• Exercise task A:
In the passage on Stuart's 1864 transportation contract, from which places was Stuart to transport military stores, and to where?
• Exercise task B:
Continue the passage on Stuart's 1864 transportation contract from the point where it stops.

• Provided text:
Begin

Second. Was the property thus captured in "the military service of the United States?" By his contract of the 25th of July, 1864, did Stuart enter into the military service of the United States, and was he acting in such military service when his property was captured, or was he a transporter, a carrier, a contractor merely? By the first article of his contract, he undertakes to "transport" "all such military stores or supplies as may be turned over to him for transportation" from Forts Riley and Leavenworth and the Town of Kansas to New Mexico or Colorado. In the second, fourth, fifth, sixth, eighth, eleventh, twelfth, thirteenth, and sixteenth articles, the duty is clearly pointed out and named as that of transporting and delivering. A contractor or carrier is in no sense a soldier. In no just sense is he engaged in war, although he may transport the articles used in war. He carries forth and he carries back supplies and stores for those who are engaged in war, but takes no personal part in it. He carries, in the present case, during the period between April and September, of the year 1864, from the points to the points named. There is no allegation that in the month of July, when the capture took place, actual war was going on in Kansas, or in the region between Kansas and New Mexico, or Colorado, or that the train from which the capture was made was a part of a military expedition. The stores, supplies, baggage trains, the "impedimenta" of an army, are undoubtedly a portion of the army, and those engaged in the management and control of them are in the military service. These are indeed vital to its existence, and their collection and protection are among the most anxious duties of a careful commander. But the collection and transportation from post to post of stores and supplies, remote from the seat of actual war, not forming a portion of
an advancing or retreating army, is quite another thing. These letter duties are those of a commissary or quartermaster, and not of a commanding officer. They may be performed by soldiers or by civilians, by the army or by contractors. Those engaged in them may or may not form a portion of an army.

End

Rows from a pointing dataset:
Begin

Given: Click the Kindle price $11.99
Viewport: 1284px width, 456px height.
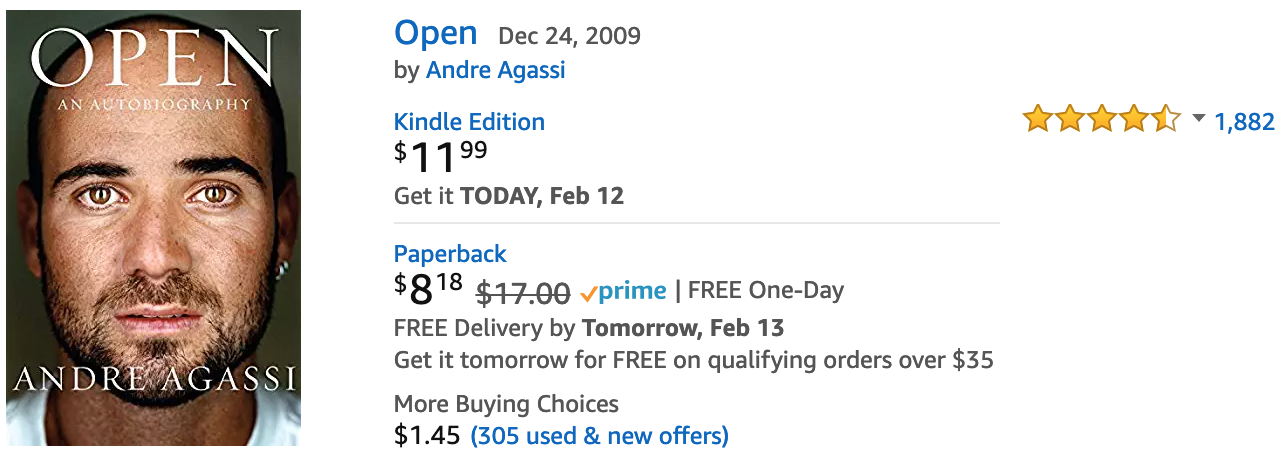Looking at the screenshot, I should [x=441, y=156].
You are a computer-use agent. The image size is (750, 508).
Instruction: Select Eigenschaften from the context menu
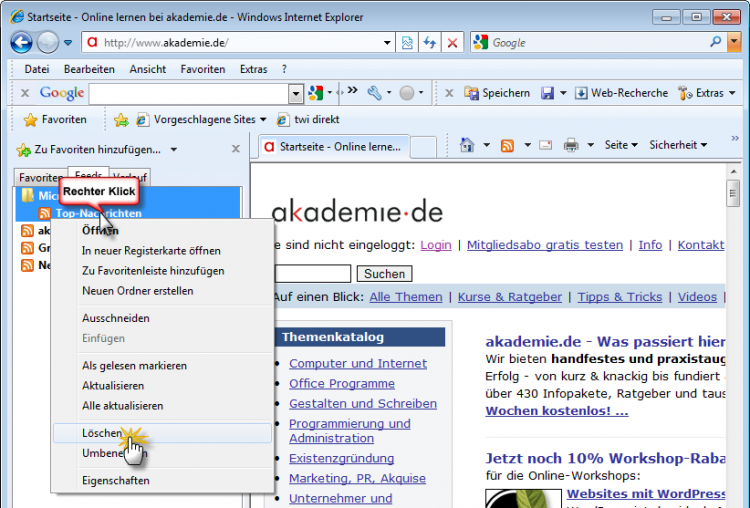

End

• Response A:
From Forts Riley and Leavenworth and the Town of Kansas to New Mexico or Colorado.

• Response B:
That the statute of 1849, under which this claim is made, was intended for the indemnity of those engaged in the actual military service of the United States -- that is, for enlisted men while in the performance of their duties as such, is plain enough.
This second section, under which the present claim is made, provides in its first clause for an indemnity for the loss of any horse, mule, ox, wagon &c., arising from capture or destruction by an enemy, or where the property has been abandoned or destroyed by the order of a commanding officer, while such property was in the military service of the United States, either by impressment or by contract. This military service is the same as that spoken of in the first section -- to-wit, in battle or service as soldiers under the command of officers of the army. The destruction, abandonment, or capture is that of the same enemy -- to-wit, an organized hostile force. And the same rule is applicable whether the property was in such actual service by the consent and agreement of the owner, as by hire, or whether it had been forcibly seized by the government -- that is to say, "either by impressment or contract" -- unless the owner had agreed himself to bear the hazard of the loss.
The next paragraph of the section provides for a loss by death or abandonment in consequence of failure on the part of the United States to supply sufficient forage, or where the loss has occurred "by unavoidable accident" while such property "was in the service aforesaid." In each case, the value of the article to be paid, is its value at the time such person "entered the service."
To all these provisos is added the final and sweeping qualification, in these words:
"Provided it shall appear that such loss, capture, abandonment, destruction, or death was
without fault or negligence on the part of the owner of the property, and while it was actually employed in the service of the United States."
Was the claimant personally in the service of the United States, and when did he enter it, if at all, and what were his duties? It does not appear that he was obliged to be with the train in person, or even that he was with it at the time of the loss.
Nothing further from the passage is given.